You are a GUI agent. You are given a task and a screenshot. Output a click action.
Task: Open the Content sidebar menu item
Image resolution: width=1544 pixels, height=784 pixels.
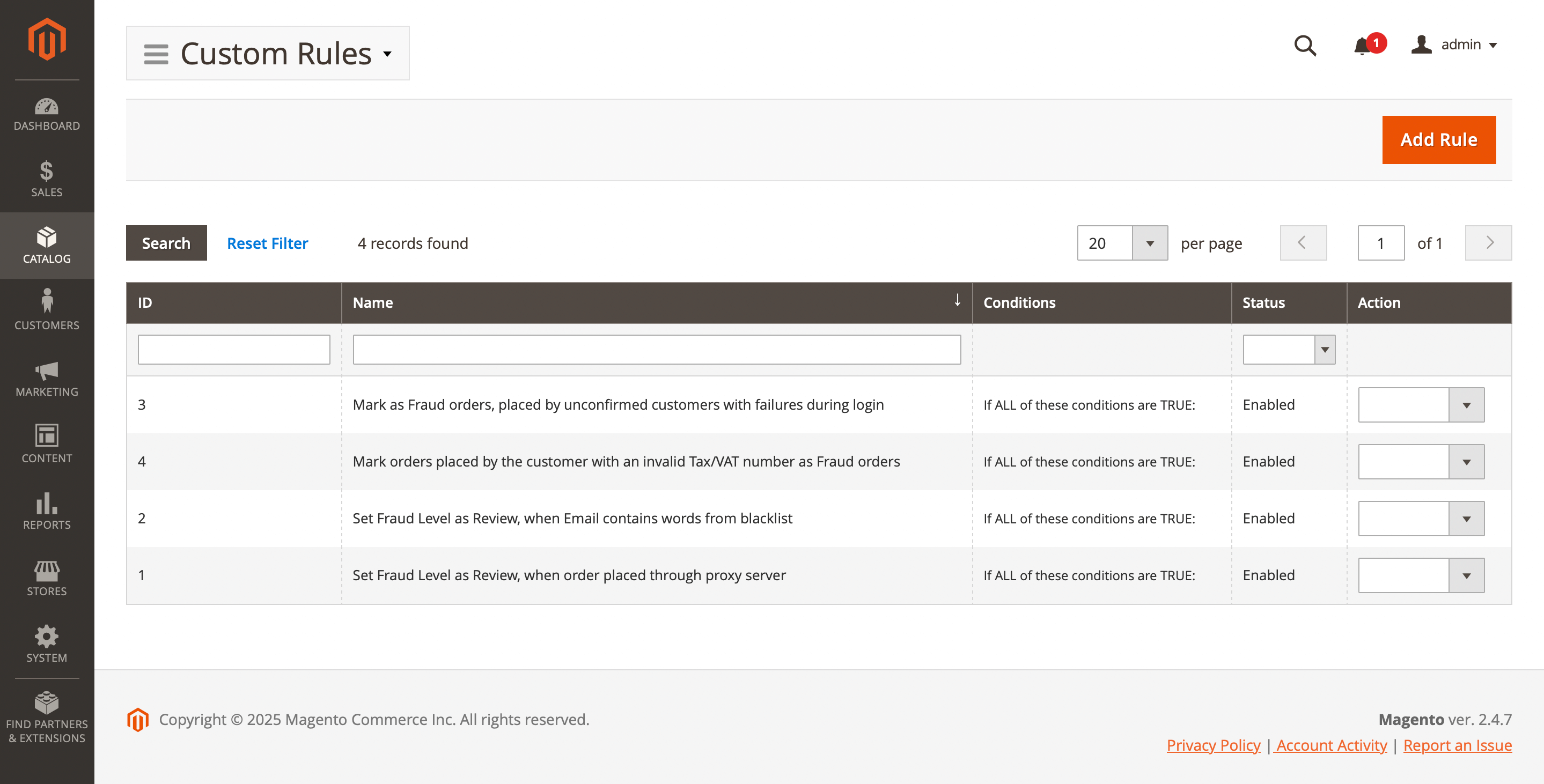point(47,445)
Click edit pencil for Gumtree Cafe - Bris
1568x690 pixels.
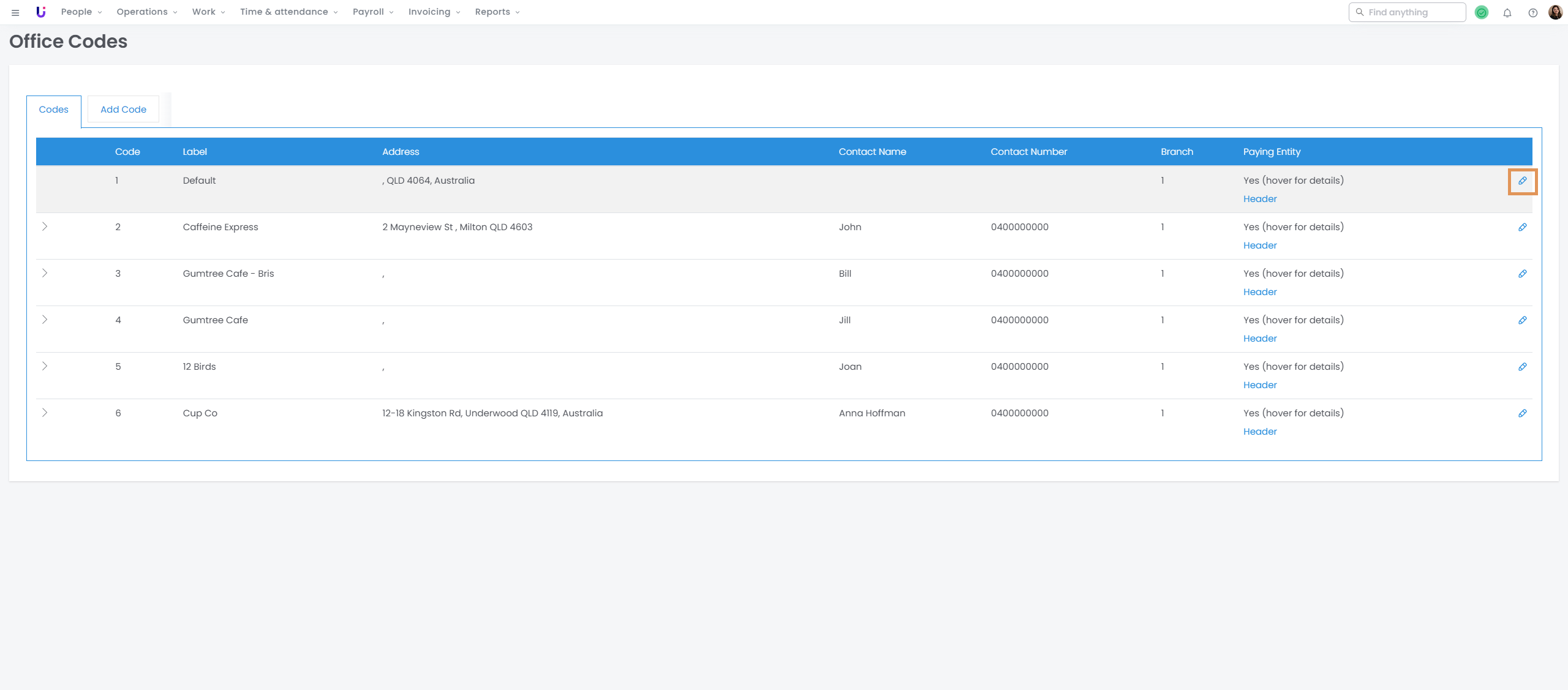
=-=-=-=-=
Instructions for the task -
Starting at the line that holds "Click edit pencil for Gumtree Cafe - Bris", print each line through the last one of the entries above, exactly and with both ends included; no pictures.

Finished task -
Click edit pencil for Gumtree Cafe - Bris
1568x690 pixels.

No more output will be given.